• **REQUIREMENT**:
The lines to find are those in the entries that hold the word "agent"; copy every one of them.

Stored data:

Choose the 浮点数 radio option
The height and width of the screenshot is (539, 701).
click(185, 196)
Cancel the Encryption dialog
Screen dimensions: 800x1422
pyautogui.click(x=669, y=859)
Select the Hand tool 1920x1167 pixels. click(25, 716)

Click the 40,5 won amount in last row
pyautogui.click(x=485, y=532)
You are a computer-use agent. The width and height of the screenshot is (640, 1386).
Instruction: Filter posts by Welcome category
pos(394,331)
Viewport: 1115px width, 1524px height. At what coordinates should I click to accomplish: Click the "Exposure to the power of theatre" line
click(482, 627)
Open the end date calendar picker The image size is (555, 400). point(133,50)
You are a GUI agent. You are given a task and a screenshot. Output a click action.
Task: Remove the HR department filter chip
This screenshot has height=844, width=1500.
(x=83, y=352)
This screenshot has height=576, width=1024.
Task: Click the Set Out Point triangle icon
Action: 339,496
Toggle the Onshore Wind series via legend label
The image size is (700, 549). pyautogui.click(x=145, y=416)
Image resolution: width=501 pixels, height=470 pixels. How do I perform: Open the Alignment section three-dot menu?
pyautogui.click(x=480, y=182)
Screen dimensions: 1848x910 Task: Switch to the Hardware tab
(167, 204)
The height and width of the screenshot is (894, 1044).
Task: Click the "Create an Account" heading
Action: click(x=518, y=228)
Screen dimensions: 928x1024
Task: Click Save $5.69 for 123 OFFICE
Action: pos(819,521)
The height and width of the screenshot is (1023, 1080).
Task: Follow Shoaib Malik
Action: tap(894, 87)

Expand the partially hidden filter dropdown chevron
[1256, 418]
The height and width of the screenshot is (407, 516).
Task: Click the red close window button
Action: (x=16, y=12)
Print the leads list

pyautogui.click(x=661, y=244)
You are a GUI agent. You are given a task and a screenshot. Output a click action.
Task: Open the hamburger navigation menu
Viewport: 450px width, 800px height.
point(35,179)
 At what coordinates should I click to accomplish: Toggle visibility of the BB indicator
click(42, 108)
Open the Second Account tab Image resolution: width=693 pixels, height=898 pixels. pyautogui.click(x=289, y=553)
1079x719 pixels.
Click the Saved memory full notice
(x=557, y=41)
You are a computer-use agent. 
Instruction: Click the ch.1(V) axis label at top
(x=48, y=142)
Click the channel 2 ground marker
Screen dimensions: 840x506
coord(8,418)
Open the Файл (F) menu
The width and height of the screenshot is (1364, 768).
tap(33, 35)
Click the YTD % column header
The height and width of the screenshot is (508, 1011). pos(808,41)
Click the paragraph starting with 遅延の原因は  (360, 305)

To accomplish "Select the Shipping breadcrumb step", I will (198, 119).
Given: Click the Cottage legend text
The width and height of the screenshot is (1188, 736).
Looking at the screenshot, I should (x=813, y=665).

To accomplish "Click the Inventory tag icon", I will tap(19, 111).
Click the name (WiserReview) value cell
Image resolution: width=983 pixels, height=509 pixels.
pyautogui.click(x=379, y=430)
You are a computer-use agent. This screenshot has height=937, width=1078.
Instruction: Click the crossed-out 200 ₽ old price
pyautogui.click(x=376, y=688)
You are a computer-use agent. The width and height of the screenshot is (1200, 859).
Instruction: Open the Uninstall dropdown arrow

• **WRITTEN RESPONSE**:
You are a computer-use agent. The width and height of the screenshot is (640, 1386).
You are a GUI agent. You are given a task and a screenshot. Output a click action.
You are a GUI agent. You are given a task and a screenshot. Output a click action.
You are a computer-use agent. 
You are a computer-use agent. This screenshot has height=937, width=1078.
You are a computer-use agent. The width and height of the screenshot is (1200, 859).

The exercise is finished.